Exercise aim: Across the data below, how many lines hold "Google"? Answer with that number and nothing else.

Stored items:
================

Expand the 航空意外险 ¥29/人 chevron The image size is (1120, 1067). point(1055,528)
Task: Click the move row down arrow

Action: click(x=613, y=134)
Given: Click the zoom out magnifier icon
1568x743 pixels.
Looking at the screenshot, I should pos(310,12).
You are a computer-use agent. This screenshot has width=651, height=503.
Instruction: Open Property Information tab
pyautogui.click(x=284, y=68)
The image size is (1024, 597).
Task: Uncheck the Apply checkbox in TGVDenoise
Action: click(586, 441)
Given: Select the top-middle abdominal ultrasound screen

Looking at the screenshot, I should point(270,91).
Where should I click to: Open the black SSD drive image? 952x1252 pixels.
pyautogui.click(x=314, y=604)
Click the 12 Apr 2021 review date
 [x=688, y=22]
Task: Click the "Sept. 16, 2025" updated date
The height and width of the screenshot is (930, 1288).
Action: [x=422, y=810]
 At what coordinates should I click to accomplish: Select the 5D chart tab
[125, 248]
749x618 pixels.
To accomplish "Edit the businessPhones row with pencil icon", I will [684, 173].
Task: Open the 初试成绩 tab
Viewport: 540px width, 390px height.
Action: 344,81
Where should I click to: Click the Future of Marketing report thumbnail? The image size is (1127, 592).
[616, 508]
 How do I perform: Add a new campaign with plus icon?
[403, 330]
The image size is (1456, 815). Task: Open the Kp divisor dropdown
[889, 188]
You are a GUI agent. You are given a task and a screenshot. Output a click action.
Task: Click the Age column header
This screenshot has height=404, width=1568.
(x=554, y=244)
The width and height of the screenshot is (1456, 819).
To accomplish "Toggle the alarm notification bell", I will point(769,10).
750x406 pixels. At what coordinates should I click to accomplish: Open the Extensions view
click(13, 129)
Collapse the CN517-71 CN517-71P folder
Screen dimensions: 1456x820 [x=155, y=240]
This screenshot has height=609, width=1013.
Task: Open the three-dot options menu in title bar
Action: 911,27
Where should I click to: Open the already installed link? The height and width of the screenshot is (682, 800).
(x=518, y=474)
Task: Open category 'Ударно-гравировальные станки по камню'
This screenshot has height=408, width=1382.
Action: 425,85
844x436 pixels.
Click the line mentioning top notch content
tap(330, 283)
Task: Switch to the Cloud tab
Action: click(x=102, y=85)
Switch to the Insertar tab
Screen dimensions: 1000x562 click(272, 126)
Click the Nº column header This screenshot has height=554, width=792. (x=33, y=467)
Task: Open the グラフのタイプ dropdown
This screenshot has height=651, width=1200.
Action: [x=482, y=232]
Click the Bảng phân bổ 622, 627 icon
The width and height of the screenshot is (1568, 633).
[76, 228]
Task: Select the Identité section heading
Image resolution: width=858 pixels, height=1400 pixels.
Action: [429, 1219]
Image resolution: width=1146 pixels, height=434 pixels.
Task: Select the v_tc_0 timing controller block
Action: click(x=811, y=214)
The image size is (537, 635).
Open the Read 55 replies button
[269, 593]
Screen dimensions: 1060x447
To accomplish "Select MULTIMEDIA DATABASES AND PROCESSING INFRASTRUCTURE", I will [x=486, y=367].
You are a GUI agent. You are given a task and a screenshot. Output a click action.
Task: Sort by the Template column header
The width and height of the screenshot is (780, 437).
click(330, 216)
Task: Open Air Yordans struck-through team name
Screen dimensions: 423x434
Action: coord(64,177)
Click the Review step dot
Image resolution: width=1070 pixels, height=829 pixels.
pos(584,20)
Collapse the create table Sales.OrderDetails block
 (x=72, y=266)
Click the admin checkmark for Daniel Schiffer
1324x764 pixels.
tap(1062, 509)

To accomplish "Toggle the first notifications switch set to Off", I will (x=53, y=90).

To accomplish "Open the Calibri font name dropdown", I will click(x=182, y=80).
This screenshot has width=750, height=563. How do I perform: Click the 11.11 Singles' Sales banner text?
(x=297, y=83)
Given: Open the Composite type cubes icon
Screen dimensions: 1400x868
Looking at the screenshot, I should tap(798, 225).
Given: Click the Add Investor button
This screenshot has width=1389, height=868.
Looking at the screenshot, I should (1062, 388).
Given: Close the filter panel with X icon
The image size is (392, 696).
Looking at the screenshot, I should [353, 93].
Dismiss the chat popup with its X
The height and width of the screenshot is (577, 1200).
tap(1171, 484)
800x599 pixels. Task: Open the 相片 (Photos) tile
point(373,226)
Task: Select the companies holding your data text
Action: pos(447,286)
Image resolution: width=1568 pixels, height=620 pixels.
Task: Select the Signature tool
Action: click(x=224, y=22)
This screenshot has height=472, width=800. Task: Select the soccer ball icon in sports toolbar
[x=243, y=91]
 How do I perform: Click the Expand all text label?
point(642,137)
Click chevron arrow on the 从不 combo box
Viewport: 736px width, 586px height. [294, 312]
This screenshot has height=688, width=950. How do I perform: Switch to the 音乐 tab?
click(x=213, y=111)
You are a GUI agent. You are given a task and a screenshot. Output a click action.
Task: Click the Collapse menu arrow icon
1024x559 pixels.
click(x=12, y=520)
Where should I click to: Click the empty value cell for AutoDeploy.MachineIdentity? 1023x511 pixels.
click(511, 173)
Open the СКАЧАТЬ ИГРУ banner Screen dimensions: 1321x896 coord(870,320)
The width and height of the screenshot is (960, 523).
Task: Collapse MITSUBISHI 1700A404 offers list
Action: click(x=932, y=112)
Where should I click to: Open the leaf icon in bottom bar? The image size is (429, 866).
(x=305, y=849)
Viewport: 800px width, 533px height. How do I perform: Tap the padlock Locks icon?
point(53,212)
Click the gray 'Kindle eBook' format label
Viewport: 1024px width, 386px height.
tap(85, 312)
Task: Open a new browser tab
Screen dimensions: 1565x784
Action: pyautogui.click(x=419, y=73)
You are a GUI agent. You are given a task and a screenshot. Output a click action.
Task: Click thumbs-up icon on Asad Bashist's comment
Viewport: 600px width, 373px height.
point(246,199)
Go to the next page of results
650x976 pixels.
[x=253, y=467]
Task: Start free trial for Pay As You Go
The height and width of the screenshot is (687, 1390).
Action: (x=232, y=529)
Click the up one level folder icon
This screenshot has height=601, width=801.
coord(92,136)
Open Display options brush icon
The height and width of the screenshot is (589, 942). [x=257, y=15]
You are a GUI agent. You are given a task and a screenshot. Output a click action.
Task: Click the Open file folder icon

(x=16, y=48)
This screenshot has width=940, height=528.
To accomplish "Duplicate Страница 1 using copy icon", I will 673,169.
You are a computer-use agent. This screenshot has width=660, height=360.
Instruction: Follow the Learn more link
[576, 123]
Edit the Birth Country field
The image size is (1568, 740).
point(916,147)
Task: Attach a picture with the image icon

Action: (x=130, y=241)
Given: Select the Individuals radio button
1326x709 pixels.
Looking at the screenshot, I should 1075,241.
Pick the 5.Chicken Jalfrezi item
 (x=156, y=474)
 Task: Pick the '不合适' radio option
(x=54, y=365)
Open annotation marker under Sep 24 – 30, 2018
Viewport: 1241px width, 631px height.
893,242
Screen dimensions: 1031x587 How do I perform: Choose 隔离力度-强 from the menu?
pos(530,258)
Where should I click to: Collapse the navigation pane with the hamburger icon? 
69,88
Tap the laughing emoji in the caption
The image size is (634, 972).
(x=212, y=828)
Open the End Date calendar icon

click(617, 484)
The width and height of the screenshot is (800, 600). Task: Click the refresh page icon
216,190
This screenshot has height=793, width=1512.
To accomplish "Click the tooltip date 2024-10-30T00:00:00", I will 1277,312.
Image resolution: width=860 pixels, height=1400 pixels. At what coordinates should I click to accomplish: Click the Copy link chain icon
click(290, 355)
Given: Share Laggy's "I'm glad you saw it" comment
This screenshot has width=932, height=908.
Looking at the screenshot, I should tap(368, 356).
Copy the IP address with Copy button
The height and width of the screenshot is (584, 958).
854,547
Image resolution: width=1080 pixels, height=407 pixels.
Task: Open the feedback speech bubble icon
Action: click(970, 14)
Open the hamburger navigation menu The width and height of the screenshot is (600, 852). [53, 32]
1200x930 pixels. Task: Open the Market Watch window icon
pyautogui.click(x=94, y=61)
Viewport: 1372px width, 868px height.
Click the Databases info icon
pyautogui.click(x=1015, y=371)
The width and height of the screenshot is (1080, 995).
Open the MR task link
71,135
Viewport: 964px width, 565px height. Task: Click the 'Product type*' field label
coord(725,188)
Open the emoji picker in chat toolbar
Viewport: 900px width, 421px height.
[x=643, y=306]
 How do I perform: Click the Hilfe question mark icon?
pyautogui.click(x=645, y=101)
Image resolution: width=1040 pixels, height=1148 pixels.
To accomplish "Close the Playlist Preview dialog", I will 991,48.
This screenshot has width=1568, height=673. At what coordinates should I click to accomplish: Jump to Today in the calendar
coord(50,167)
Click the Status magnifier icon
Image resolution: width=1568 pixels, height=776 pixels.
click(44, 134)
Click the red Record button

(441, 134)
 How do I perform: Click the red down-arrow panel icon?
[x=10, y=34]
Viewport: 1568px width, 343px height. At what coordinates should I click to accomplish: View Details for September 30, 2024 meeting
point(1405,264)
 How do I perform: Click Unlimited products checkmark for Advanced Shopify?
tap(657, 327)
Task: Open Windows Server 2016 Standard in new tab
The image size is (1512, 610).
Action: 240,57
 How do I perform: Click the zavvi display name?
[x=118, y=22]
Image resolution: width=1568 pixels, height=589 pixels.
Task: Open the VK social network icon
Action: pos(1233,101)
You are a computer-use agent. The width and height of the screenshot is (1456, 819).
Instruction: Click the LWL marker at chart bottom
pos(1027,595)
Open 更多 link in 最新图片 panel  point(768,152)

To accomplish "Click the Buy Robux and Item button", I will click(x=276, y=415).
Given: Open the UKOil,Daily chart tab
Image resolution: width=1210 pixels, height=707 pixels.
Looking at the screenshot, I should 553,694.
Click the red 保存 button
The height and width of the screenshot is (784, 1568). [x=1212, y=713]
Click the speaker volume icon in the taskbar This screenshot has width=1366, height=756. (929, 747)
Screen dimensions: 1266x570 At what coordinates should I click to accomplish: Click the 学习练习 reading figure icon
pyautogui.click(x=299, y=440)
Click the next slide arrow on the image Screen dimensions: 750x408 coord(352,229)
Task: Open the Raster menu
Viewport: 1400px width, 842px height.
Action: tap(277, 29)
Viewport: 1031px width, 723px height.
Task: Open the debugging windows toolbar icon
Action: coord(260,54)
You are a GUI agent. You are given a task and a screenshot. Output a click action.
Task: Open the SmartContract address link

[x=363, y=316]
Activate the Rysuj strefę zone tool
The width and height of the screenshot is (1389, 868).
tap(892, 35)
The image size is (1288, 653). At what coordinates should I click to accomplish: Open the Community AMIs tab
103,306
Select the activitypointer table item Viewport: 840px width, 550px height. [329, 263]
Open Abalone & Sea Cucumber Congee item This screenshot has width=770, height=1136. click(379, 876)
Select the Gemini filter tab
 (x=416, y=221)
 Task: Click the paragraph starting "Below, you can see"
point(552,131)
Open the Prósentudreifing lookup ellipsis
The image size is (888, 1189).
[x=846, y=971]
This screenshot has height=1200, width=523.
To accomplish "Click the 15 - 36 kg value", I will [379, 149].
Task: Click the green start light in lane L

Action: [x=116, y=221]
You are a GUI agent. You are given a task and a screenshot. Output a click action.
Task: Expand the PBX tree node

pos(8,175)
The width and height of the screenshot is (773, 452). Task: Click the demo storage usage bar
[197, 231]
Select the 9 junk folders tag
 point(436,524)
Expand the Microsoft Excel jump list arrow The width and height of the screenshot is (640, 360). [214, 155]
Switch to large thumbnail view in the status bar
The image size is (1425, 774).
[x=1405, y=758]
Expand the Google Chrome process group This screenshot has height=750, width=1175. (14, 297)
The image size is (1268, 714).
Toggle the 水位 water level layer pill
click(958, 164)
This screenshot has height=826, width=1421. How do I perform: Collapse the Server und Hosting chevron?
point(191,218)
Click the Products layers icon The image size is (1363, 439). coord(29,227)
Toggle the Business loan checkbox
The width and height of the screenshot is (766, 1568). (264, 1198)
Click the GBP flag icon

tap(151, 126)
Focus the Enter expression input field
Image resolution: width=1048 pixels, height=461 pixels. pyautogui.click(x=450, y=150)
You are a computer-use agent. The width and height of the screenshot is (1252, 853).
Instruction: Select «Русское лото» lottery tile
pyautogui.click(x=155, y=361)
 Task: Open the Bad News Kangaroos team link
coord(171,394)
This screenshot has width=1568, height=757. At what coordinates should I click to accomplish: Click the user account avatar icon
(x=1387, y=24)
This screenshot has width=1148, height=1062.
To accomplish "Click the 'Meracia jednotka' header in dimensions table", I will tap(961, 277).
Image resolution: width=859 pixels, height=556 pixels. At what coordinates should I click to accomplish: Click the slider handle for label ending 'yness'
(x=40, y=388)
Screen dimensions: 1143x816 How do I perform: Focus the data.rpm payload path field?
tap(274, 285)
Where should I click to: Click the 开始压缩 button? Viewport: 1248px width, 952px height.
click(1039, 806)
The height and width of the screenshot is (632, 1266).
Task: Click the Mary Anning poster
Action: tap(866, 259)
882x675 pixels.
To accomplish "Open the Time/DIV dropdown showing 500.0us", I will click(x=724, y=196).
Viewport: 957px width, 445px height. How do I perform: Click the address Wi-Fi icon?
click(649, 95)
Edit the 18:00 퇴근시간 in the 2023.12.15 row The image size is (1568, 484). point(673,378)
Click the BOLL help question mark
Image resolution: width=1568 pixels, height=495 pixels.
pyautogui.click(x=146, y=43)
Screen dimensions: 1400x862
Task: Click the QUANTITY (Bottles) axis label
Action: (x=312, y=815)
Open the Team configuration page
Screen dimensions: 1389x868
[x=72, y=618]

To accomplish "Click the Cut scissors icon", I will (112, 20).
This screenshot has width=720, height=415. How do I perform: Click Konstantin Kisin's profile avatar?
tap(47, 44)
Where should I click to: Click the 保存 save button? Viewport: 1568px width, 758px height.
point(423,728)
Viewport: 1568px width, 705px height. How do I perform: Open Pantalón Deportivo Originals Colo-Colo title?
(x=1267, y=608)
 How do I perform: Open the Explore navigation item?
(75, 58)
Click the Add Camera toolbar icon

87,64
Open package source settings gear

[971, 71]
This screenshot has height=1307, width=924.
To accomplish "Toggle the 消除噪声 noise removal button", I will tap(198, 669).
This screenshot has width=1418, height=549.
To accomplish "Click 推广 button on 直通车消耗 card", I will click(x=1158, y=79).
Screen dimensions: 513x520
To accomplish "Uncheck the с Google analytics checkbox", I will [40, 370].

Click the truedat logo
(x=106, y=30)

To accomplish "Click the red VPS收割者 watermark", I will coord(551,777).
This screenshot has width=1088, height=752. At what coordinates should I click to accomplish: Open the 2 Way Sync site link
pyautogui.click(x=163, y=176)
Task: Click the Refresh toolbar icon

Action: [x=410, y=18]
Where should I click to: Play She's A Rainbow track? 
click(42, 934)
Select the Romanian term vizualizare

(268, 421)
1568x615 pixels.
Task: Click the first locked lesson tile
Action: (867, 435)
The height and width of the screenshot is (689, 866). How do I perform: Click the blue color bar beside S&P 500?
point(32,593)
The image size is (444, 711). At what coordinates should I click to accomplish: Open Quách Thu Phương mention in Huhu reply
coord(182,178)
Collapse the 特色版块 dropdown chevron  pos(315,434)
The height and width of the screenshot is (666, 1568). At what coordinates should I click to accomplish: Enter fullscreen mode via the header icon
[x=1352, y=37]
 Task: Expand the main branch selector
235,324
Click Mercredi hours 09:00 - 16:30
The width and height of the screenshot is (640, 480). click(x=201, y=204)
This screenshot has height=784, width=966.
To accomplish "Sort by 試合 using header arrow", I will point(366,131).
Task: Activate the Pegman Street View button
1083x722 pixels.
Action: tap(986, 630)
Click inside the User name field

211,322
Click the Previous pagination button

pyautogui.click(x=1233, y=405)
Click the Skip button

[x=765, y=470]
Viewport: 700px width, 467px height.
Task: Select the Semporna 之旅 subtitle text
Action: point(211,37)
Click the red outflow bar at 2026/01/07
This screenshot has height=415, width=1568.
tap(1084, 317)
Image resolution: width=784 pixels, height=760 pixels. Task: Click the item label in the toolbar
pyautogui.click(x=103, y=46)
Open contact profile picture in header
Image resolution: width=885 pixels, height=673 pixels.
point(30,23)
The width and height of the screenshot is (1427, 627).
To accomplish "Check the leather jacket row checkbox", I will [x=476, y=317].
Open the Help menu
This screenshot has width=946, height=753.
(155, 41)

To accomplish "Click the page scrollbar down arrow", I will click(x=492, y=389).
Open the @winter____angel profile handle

================

Task result: 2